Since then, he has done movies, which have always had something important to say, whether about art in Khoya Khoya Chand (2007), about love in Yeh Saali Zindagi (2011), about heartland politics in Daas Dev (2018) or about urban aspiration in Serious Men. Streaming has renewed him, with Hostages and now Fauda.
Mishra’s work is always provocative, even if it is a short film, like Life Support (2017), or the forthcoming Afwaah, with Bhumi Pednekar and Nawazuddin Siddiqui, about the toxic possibilities of rumours. He can quote Shakespeare and Ghalib, decry socialism and talk democracy, and be a Javed Akhtar fanboy as much as he is a writing guru to many younger men.
His storytelling is personal and political. He could write Hazaron because he lived through the Emergency, he wrote Daas Dev because he knows what politics can do to a family, and he has written Afwaah because he knows the tumultuous times we live in. He is also extremely emotional, says Advani, and can get hurt easily. His career is littered with many still-born scripts, which needed a strong producer, who never quite materialised. Advani recalls working on a film script Mehrunissa with him, along with Saurabh Shukla for a year, only for the film to never be made. “Yet the older I get,” says Advani, “the more I am becoming like him, in the opportunities he creates for others, the credit he gives, and the generosity he exudes.”
His voice remains unique as does his gravitas, which is why Nair wanted him to work on Tanaav. “No one flashes their religion on their sleeve in Tanaav. Their primary priority is their cause, whether it is the special task group or the militants. Yet there is a subtext to it, which we will explore in subsequent seasons where there is more to it than meets the eye,” he adds. “Sudhir makes you think but doesn’t tell you how to think.”

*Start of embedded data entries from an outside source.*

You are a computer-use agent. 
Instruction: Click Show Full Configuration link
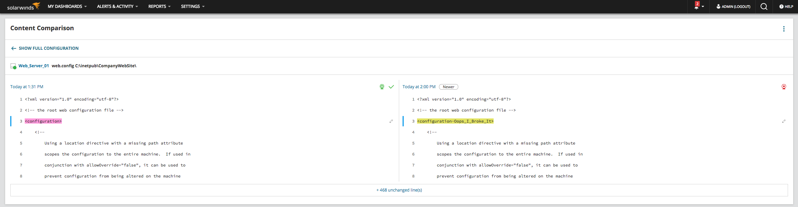click(48, 48)
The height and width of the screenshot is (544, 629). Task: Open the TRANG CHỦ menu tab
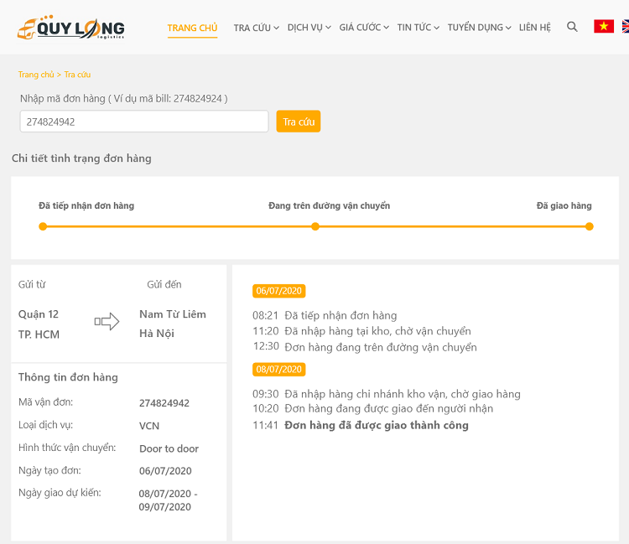(192, 28)
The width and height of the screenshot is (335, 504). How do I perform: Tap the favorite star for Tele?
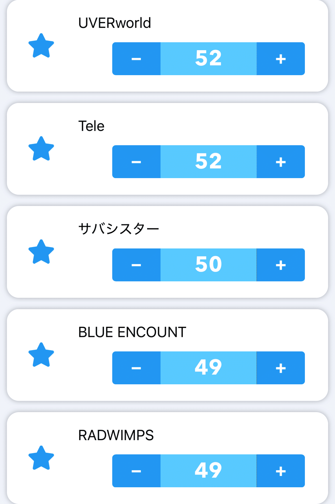click(41, 149)
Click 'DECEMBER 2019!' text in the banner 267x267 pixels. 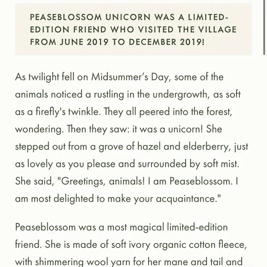click(167, 42)
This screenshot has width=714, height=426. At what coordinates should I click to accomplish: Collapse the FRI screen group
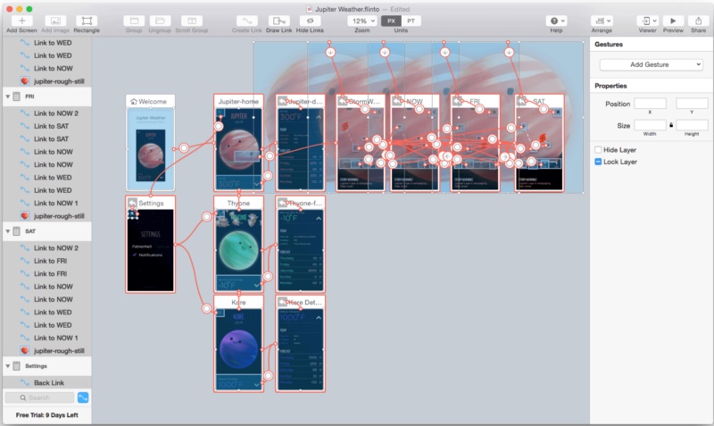point(8,96)
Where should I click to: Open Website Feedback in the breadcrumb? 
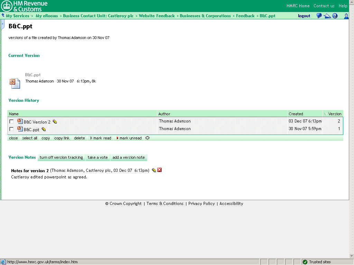pos(157,16)
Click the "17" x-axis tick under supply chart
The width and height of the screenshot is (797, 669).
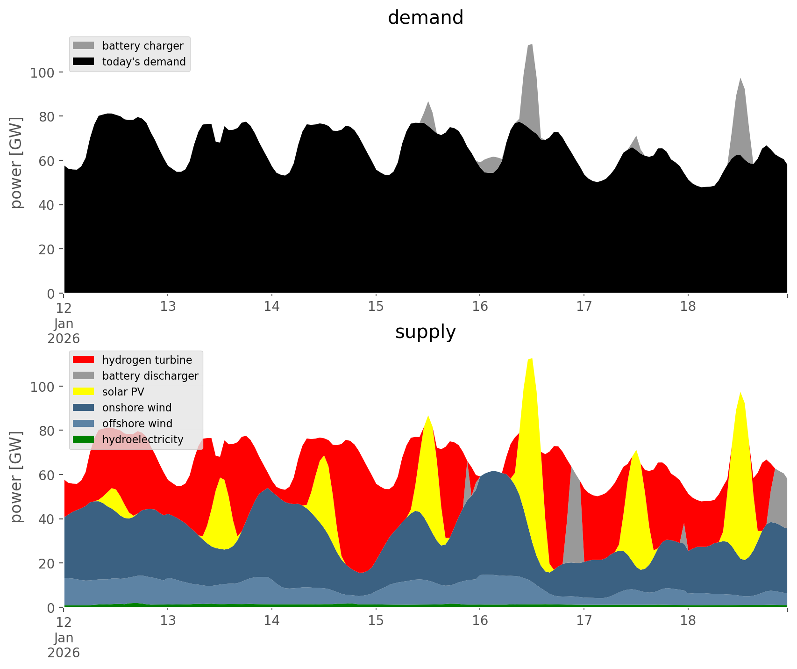pos(584,621)
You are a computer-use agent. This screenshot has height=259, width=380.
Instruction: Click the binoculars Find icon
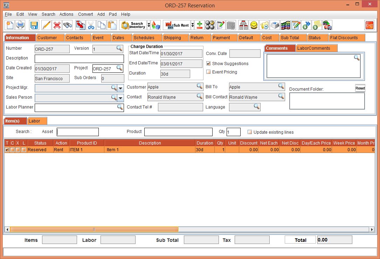(x=68, y=25)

It is not about two countries or two religions. Says Mishra: “If you follow the dharma of good storytelling you always understand all sides to the story, you understand all the characters, you empathise with everyone though in the end it’s clear where we stand. I think it is a series of misunderstandings in Kashmir. If you take the question of Kashmiri Pandits, it is a genuine tragedy, there are five lakh people who are displaced. The ordinary Kashmiri Pandit has lost his home. There is a complex history of Kashmir and then political agendas take over. Border states have always suffered throughout history, whether it is Cyprus, or in Eastern Europe. Of course Pakistan’s industrial military complex can also not be ignored. But the ordinary Kashmiri has his own aspiration and must be listened to. Too many people have a stake in the state. But 90 per cent of Kashmiri lives are ordinary, with normal ups and downs.”
“The idea of rebellion is fascinating but as my favourite philosopher Slavoj Zizek says, what happens to the morning after? Most rebellions cannot handle that. What happens after the Arab Spring. They’ve not thought it through,” he adds.

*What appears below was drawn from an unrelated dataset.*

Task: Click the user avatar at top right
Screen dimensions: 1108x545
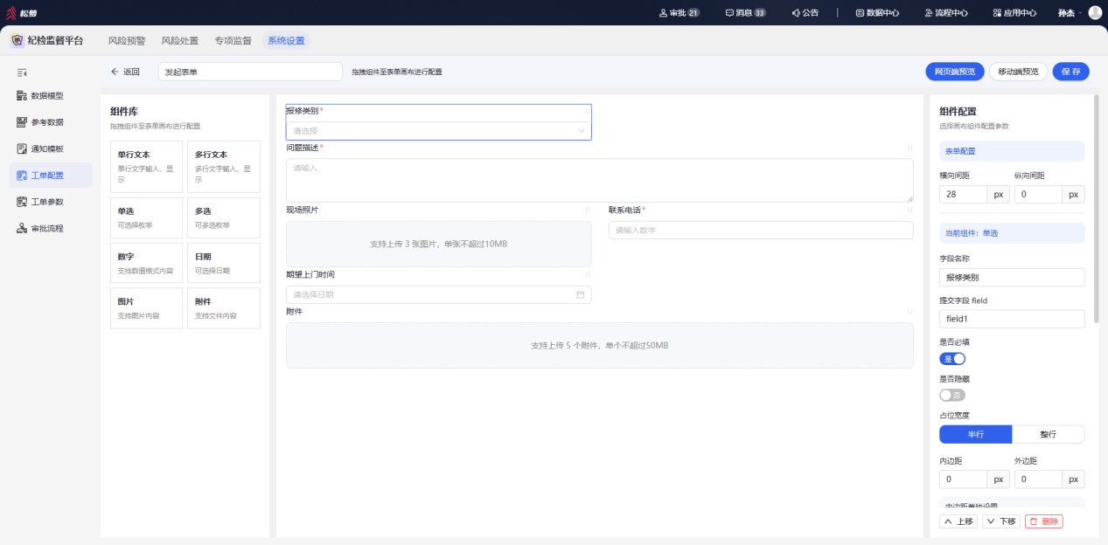Action: point(1095,13)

So in Tanaav, we have Umar Riaz, played brilliantly by Sumit Kaul, who sees nothing wrong in destroying Kashmir to achieve his ends. And Kabir, played by Manav Vij, an Indian intelligence agent, who will stop at nothing, no matter the consequences. Mishra shot Tanaav in Kashmir and found the people there surprised him with their compassion. “I don’t think there is an anti-India feeling. It’s just that the young want respect and dignity. The majority don’t want violence,” he says.
His empathy clearly comes from his upbringing, as does his professorial manner, his slightly uncoordinated walk and habit of not always completing his sentences. “I am my father’s son,” he says. “I never had any confrontation with him. He was a lover of poetry, a teacher of maths and French, and founder of the Lucknow Film Society. My only regret is I didn’t learn enough from him.”